Choose a tag to compare

First release after v0.8.0 — 60+ PRs of NVFP4 maturation, new architectures, and the hybrid-prefill correctness pass.

Highlights

  • NVFP4 MoE prefill fast-path (#160) — Qwen3-Coder-30B-A3B-NVFP4 pp512 1241 → 13046 tok/s (×10.5).
  • NVFP4 KV cache (#108, #125) — opt-in --kv-nvfp4; 16k → 40k tokens at the same VRAM, parity with FP16 baseline after vectorized PTX dequant.
  • BitDecoding TC paged decode (Phases 0-3) (#142, #145, #146, #147, #148, #149) — parity with FP16 baseline (193 vs 193 tok/s) on Qwen3-4B Q8 NVFP4-KV.
  • NemotronH hybrid Mamba2+MoE+Attention NVFP4 (#104, #109) — tg128 42 → 319 tok/s after dynamic NVFP4 MoE reserve.
  • sm_120fsm_120a build target (#105) — full RTX 5090 feature set (FP8 MMA .kind::f8f6f4, NVFP4 block-scaled MMA, TMA warp-specialized grouped GEMM tactics).
  • 1024 → 4096 prefill cliff closed (#110) — pp4096 +18-28% across Q8 baselines.
  • Chunked prefill correctness (#130) + hybrid GDN+MoE / Mamba2+MoE archs (#156).

Notable additions

  • Native SentencePiece (.model) parser (#128) — drops Python fallback for Mistral-family tokenizers.
  • Multimodal Qwen3.6-VL NVFP4 loader (#152).
  • Zero-config SafeTensors auto-detect (#116).
  • Server: tools + JSON-schema coordination (#103, #112, #119), opt-in --log-requests JSONL (#155).
  • CUDA 13.2 modernization (#131): cudaMemcpyWithAttributesAsync, add.f32x2.
  • GHCR release pipeline (#101).

Known issues (carry-over)

  • NVFP4 MoE prefill ceiling at ~16k tok/s warm vs vLLM single-seq 18.5k = 1.42× gap.
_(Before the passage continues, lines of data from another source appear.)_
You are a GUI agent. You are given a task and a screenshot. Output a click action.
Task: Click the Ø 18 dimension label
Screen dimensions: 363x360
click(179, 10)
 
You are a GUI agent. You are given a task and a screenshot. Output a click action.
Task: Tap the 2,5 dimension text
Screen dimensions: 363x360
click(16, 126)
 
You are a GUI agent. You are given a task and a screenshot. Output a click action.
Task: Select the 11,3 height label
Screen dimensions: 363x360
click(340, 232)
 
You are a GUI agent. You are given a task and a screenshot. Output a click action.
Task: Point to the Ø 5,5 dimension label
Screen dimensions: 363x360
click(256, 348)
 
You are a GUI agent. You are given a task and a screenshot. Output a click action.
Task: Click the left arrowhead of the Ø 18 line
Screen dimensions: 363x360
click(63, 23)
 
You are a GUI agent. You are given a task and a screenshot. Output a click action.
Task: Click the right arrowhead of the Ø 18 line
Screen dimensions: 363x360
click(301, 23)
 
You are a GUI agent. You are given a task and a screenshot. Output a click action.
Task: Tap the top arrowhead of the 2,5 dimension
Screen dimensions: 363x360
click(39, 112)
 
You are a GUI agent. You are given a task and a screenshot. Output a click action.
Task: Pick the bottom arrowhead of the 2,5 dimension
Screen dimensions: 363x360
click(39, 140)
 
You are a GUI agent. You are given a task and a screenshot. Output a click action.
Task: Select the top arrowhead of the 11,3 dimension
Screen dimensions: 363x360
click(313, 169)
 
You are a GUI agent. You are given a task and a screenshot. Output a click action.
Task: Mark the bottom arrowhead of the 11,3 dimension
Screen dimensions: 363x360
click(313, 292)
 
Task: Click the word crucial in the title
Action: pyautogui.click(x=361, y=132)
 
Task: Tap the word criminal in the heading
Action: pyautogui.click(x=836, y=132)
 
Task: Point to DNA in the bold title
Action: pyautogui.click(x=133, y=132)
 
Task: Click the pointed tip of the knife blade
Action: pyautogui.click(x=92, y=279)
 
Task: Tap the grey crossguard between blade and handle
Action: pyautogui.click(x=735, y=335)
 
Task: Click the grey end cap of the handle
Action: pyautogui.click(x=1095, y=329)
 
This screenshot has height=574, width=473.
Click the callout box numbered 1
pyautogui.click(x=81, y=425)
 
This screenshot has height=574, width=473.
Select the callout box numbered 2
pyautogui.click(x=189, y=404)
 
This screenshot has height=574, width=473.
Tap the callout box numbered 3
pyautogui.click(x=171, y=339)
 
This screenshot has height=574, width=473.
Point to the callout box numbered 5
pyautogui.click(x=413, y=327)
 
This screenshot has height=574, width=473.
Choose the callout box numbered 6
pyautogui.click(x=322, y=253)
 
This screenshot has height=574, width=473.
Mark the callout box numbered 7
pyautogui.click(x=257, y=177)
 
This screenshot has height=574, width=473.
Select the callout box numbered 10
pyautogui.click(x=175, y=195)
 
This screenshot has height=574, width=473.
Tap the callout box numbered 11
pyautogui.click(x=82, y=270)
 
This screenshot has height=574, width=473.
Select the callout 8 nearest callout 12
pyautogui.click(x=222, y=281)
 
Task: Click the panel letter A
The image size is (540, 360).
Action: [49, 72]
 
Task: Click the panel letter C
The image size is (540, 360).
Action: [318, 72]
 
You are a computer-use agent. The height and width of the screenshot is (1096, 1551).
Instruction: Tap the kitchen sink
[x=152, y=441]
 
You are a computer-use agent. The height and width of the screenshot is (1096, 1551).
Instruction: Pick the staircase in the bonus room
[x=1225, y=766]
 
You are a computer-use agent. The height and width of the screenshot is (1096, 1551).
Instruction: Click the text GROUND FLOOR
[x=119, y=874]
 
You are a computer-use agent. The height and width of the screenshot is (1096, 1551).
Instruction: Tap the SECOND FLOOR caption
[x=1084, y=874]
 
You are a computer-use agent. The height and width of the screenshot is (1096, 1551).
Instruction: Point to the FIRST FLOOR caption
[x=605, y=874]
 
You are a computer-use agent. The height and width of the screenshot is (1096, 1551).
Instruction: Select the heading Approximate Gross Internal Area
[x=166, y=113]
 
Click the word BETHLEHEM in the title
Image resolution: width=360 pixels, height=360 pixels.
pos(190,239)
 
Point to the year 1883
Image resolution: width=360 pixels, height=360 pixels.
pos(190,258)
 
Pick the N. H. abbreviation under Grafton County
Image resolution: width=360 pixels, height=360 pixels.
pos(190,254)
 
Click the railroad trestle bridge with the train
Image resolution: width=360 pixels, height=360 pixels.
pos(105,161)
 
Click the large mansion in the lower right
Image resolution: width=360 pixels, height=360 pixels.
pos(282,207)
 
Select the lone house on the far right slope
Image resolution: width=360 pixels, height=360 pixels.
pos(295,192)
Next-step memo in repo.
  • Spec-decode / MTP still off on NVFP4 decode-cache models.
  • CUTLASS NVFP4 sm_120 non-determinism under graph-replay (skip-guard retained for llm-compressor exports).
  • Prefill throughput shows up to 2.6× variance between container restarts due to cuBLAS autotuning. Compare decode-only for reliable A/B.

Full notes: CHANGELOG.md.

Docker image (auto-built on this release): ghcr.io/kekzl/imp:0.9.0, :0.9, :0, :latest.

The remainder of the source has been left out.